DIRECTIONS FOR THIS TASK -> All lines before the one containing "You are a computer-use agent. The height", plus that line itself, are to be printed exactly as they appear below.

★ ★ ★ ★ ★ ★ ★

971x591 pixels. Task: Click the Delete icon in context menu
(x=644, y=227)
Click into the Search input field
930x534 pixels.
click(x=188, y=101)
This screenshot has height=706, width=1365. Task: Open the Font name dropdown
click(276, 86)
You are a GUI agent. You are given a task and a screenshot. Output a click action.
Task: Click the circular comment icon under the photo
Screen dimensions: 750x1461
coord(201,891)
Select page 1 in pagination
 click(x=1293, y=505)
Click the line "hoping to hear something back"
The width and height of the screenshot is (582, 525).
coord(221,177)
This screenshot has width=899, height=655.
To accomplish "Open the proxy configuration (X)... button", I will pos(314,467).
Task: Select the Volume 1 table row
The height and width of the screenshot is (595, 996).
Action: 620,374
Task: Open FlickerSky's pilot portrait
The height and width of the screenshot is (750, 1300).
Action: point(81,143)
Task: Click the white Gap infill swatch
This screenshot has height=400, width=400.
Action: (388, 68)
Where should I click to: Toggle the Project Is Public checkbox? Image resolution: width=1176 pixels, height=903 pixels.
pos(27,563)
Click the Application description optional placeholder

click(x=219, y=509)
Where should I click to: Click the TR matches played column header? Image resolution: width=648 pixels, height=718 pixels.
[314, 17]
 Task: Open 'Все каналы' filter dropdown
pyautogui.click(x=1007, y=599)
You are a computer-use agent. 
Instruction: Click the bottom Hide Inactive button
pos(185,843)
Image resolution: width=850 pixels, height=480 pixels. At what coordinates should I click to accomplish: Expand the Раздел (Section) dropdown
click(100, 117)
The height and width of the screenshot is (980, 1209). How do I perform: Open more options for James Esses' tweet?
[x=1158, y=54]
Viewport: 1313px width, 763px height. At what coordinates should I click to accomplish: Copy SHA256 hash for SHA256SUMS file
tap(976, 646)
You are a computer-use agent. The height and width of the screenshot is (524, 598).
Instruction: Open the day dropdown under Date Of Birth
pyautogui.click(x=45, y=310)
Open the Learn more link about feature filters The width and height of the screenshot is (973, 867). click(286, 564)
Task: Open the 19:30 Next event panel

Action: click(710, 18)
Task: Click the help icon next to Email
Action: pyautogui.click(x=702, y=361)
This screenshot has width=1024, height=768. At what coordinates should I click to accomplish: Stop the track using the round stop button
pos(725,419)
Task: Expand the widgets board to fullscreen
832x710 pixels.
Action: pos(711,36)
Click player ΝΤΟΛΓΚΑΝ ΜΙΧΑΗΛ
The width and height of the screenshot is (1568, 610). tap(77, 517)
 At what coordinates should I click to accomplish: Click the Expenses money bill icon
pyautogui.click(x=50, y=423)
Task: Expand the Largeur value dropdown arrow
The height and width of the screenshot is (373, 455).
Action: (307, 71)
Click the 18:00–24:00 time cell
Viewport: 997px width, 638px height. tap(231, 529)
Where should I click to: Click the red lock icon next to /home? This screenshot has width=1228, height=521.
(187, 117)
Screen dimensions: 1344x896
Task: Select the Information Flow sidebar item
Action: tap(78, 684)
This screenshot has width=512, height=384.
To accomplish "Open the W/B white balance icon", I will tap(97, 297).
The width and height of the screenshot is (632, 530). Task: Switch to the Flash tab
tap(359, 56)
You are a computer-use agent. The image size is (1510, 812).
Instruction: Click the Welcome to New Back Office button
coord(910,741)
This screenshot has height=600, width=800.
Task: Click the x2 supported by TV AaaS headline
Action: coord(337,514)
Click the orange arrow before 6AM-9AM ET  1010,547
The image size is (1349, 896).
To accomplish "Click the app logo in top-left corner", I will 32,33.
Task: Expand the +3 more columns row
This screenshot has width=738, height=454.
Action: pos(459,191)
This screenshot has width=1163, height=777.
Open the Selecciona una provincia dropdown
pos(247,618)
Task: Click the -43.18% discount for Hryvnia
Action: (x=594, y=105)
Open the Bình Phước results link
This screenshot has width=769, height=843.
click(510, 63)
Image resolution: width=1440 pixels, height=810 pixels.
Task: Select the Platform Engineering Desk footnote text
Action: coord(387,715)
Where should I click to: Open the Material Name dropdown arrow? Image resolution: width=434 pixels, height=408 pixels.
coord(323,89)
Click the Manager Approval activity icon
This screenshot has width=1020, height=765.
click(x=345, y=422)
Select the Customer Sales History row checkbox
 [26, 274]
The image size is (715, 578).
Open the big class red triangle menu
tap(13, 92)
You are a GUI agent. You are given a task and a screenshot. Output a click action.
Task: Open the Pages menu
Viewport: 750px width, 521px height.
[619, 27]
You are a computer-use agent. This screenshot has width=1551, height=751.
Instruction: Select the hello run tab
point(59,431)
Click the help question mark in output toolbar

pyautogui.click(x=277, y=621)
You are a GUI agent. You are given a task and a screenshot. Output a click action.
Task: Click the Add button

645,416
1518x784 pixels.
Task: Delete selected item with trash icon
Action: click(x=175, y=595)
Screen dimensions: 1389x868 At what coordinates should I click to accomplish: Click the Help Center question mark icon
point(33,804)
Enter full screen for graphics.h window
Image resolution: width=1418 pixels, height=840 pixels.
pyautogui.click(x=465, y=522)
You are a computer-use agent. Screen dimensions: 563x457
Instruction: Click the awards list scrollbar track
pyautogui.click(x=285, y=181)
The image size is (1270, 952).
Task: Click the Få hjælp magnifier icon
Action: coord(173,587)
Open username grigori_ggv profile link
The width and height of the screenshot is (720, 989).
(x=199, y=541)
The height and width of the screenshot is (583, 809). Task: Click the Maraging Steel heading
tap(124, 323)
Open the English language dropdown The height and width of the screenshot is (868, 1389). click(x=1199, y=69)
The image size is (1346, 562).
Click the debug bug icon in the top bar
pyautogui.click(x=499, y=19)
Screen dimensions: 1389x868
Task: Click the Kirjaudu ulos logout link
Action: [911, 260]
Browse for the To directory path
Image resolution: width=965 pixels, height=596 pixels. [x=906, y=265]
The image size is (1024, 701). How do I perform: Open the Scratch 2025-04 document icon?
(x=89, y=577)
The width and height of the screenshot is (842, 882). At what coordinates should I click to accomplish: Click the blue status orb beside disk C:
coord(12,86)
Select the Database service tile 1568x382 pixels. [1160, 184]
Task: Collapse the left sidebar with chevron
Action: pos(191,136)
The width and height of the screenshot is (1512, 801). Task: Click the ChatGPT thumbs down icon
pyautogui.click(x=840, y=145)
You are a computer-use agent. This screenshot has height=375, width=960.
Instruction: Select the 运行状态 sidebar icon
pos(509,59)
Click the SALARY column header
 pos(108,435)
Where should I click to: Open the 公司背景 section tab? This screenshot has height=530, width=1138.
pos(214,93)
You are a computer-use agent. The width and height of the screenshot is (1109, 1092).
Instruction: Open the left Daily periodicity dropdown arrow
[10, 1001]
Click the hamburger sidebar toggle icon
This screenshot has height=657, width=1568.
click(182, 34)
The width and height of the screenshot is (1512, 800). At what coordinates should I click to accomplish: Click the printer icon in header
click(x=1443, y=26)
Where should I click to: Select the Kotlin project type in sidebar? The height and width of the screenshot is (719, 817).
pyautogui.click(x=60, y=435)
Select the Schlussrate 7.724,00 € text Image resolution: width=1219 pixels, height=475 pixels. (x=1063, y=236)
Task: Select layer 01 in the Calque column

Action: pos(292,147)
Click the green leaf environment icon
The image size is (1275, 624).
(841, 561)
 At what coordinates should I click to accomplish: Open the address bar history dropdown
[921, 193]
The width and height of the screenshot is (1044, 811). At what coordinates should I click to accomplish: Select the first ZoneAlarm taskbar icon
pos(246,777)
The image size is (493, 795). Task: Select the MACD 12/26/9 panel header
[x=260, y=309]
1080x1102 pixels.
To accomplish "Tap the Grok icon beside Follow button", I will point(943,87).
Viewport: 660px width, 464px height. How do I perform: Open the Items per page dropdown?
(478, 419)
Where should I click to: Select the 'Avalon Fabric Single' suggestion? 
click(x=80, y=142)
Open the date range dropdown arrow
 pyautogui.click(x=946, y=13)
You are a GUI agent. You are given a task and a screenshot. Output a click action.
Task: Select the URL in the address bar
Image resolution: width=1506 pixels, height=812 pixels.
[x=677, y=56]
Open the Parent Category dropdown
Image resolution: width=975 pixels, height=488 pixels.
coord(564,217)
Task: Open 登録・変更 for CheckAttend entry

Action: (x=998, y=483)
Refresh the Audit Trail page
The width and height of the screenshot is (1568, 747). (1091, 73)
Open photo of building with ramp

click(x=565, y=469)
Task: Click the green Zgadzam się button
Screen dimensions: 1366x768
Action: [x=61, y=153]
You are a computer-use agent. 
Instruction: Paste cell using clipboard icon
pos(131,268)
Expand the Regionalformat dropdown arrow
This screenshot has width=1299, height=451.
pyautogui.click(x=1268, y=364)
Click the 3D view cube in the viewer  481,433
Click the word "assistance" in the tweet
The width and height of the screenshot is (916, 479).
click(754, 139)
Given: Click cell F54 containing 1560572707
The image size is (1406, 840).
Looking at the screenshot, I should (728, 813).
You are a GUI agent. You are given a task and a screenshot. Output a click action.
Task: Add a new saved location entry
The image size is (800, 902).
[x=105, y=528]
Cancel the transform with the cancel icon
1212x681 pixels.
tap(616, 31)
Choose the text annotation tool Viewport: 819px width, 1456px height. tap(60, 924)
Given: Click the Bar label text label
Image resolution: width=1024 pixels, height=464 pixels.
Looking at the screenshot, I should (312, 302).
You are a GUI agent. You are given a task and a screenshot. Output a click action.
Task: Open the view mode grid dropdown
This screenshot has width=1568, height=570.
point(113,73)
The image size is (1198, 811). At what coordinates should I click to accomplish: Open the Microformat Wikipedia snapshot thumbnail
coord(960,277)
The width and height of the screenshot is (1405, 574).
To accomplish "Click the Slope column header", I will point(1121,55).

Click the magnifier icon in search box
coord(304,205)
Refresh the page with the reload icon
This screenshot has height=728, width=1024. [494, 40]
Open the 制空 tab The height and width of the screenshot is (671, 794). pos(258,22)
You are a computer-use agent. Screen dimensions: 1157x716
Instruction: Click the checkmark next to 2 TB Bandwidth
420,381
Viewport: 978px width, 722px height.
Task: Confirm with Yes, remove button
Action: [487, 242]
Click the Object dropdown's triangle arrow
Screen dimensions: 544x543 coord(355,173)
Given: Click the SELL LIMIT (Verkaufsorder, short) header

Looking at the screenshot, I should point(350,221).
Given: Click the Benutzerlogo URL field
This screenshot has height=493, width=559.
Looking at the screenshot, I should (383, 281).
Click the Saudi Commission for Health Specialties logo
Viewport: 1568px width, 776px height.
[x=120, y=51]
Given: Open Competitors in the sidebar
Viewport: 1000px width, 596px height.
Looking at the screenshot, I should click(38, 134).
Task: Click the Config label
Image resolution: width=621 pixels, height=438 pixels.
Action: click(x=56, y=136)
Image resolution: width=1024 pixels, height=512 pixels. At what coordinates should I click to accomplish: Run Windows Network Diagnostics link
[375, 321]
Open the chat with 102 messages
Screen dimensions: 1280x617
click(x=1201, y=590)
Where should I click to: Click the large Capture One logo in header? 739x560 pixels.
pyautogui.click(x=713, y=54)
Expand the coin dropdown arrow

★ ★ ★ ★ ★ ★ ★

ANSWER SPACE ->
971x591 pixels. Task: Click the Delete icon in context menu
(x=644, y=227)
Click into the Search input field
930x534 pixels.
click(x=188, y=101)
This screenshot has height=706, width=1365. Task: Open the Font name dropdown
click(276, 86)
You are a GUI agent. You are given a task and a screenshot. Output a click action.
Task: Click the circular comment icon under the photo
Screen dimensions: 750x1461
coord(201,891)
Select page 1 in pagination
 click(x=1293, y=505)
Click the line "hoping to hear something back"
The width and height of the screenshot is (582, 525).
coord(221,177)
This screenshot has width=899, height=655.
To accomplish "Open the proxy configuration (X)... button", I will pos(314,467).
Task: Select the Volume 1 table row
The height and width of the screenshot is (595, 996).
Action: 620,374
Task: Open FlickerSky's pilot portrait
The height and width of the screenshot is (750, 1300).
Action: point(81,143)
Task: Click the white Gap infill swatch
This screenshot has height=400, width=400.
Action: (388, 68)
Where should I click to: Toggle the Project Is Public checkbox? Image resolution: width=1176 pixels, height=903 pixels.
pos(27,563)
Click the Application description optional placeholder

click(x=219, y=509)
Where should I click to: Click the TR matches played column header? Image resolution: width=648 pixels, height=718 pixels.
[314, 17]
 Task: Open 'Все каналы' filter dropdown
pyautogui.click(x=1007, y=599)
You are a computer-use agent. 
Instruction: Click the bottom Hide Inactive button
pos(185,843)
Image resolution: width=850 pixels, height=480 pixels. At what coordinates should I click to accomplish: Expand the Раздел (Section) dropdown
click(100, 117)
The height and width of the screenshot is (980, 1209). How do I perform: Open more options for James Esses' tweet?
[x=1158, y=54]
Viewport: 1313px width, 763px height. At what coordinates should I click to accomplish: Copy SHA256 hash for SHA256SUMS file
tap(976, 646)
You are a computer-use agent. The height and width of the screenshot is (524, 598).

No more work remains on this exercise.